**Auszug:**

Sie findet sich auf etlichen CDs, ua. auf dieser hier:
Im Juni 1913 ging Nikisch, damals einer der berühmtesten Dirigenten der Welt, mit einer Rumpfmannschaft seines BPO in das Aufnahmestudio, um diese mittlerweile legendäre Aufnahme auf Schellack zu bannen. Die akustischen Verhältnisse sind ohne Konkurrenz und lassen einen sinnvollen Vergleich mit späteren Aufnahmen nicht zu.
Aber dennoch: Die exzessiv romantisierende, zugleich energische und packende Wiedergabe dieser wohl bekanntesten Symphonie der Welt sollte man unbedingt mal gehört haben!
Es gibt jedoch noch eine frühere Aufnahme, und zwar aus dem Jahre 1910: Es dirigiert Friedrich Kark am Pult des Großen Odeon Streichorchesters. Der 1869 geborene Kark absolvierte eine Ausbildung als Pianist und Violinist, arbeitete dann als Dirigent in Hamburg, um schließlich 1906 bei der Firma Lindström zu landen. Bis 1918 arbeitete er als deren Hausdirigent, vorzugsweise für deren Label Odeon.
Siehe dazu hier: http://en.wikipedia.org/wiki/Odeon_Records
Kark war eine zentrale Figur in der frühen Schallplattenindustrie und zeichnete für zahlreiche Aufnahmen verantwortlich. Heute ist er leider weitgehend der Vergessenheit anheimgefallen.
Auch bei dieser Aufnahme sind die technischen Bedingungen natürlich irregulär. Das ist auch -vermutlich, weil nicht so stark gefiltert wurde- ganz deutlich zu hören. Ein Vergleich mit anderen Aufnahmen ist und bleibt aber spannend.

**Zu erledigen:**
1: Beantworte anhand des Auszugs über frühe Symphonie-Aufnahmen:
(a) In welchem Monat und Jahr ging Nikisch ins Aufnahmestudio?
(b) Welches Orchester dirigierte Kark bei der Aufnahme von 1910?
(c) Bis zu welchem Jahr war Kark Hausdirigent der Firma Lindström?
2: Schreib den Auszug über die frühen Symphonie-Aufnahmen nach seinem letzten Satz weiter.
Das Material braucht man hier nicht.

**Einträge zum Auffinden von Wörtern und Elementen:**
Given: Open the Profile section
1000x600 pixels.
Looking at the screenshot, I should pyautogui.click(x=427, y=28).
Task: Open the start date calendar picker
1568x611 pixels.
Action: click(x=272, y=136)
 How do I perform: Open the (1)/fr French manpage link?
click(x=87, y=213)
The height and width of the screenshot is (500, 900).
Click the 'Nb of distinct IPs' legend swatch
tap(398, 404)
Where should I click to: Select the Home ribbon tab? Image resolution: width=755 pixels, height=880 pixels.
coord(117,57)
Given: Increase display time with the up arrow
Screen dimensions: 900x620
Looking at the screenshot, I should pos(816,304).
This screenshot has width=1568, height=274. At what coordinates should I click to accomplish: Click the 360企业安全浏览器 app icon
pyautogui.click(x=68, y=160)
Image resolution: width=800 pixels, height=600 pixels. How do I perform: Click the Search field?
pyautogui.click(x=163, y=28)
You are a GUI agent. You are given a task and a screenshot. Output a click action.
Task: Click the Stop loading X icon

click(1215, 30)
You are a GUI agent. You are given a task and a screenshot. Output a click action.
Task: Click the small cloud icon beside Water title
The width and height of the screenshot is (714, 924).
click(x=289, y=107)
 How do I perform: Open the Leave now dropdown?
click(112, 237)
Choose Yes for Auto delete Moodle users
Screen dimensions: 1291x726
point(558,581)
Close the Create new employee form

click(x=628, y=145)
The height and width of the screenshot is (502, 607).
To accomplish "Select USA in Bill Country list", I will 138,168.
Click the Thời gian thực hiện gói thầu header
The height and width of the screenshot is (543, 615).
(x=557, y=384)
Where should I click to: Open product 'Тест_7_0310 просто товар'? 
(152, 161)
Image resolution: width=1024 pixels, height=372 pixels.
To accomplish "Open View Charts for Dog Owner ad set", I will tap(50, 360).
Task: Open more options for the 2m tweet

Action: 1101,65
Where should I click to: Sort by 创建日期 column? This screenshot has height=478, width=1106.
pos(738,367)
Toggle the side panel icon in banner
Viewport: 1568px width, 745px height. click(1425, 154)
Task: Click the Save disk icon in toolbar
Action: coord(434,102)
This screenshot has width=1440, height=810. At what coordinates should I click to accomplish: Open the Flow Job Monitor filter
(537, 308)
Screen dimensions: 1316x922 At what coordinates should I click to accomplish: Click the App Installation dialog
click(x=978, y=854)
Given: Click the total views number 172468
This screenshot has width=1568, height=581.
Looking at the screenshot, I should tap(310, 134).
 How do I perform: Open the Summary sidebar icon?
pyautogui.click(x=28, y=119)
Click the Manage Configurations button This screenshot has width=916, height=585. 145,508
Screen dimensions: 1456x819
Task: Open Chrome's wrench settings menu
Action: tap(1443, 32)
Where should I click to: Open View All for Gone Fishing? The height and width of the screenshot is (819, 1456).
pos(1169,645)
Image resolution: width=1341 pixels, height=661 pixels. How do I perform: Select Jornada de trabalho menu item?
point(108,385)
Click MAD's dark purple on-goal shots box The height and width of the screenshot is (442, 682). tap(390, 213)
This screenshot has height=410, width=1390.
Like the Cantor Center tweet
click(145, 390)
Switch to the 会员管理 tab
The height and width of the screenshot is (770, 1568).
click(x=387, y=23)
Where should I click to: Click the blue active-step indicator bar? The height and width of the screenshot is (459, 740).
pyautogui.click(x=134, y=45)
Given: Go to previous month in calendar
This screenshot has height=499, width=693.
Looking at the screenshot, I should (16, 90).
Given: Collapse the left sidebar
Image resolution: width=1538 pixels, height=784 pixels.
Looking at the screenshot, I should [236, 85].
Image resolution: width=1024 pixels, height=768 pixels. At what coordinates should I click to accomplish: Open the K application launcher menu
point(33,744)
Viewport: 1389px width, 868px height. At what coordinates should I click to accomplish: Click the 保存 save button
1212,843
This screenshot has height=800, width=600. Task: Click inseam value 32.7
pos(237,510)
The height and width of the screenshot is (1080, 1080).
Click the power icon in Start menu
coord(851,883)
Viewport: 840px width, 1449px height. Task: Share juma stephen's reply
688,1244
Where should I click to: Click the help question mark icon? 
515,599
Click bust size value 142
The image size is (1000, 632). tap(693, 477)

**Ergebnisse:**
1:
(a) Im Juni 1913.
(b) Das Große Odeon Streichorchester.
(c) Bis 1918.

2:
Die dritte mir bekannte Aufnahme aus dieser frühen Zeit der Schallplatte ist eine Aufnahme des belgischen Dirigenten François Ruhlmann (1868-1948) mit einem unbekannten Orchester für Pathé. Die Aufnahme ist in der Zeit zwischen 1912 und 1916 entstanden. Ruhlmann verbrachte den größten Teil seiner Karriere an der Opéra Paris. Wie Kark gehört auch er zu den Pionieren der Schallplattenaufnahme. Für Pathé nahm er vor dem 1.Weltkrieg mindestens sechs vollständige Opern auf, darunter Rigoletto, Gounods Faust, Carmen und Verdis Le Trouvère.
Ich kenne von Karks und Ruhlmanns Aufnahme keine CD. Sie sind aber - ohnehin copyrightfrei – problemlos im Internet zu finden.
Von derartigen Uraltaufnahmen mit akustischer Aufnahmetechnik geht für mich eine sogartige Faszination aus, der ich mich trotz der abenteuerlichen Klangqualität nicht entziehen kann. Die Schallplatte bietet mir sozusagen einen akustischen Blick in die Vergangenheit, in eine andere Welt. Ich höre Sänger, Musiker und Orchester, die so auch meine Urgroßeltern sonntags mit ihrem Gramophon hörten und bewunderten. Na ja, es ist wie beim Kino: Wenn man sich nicht eine gewisse kindlich-naive Freude und Neugier bewahrt hat, dann wird das mit der Faszination nichts...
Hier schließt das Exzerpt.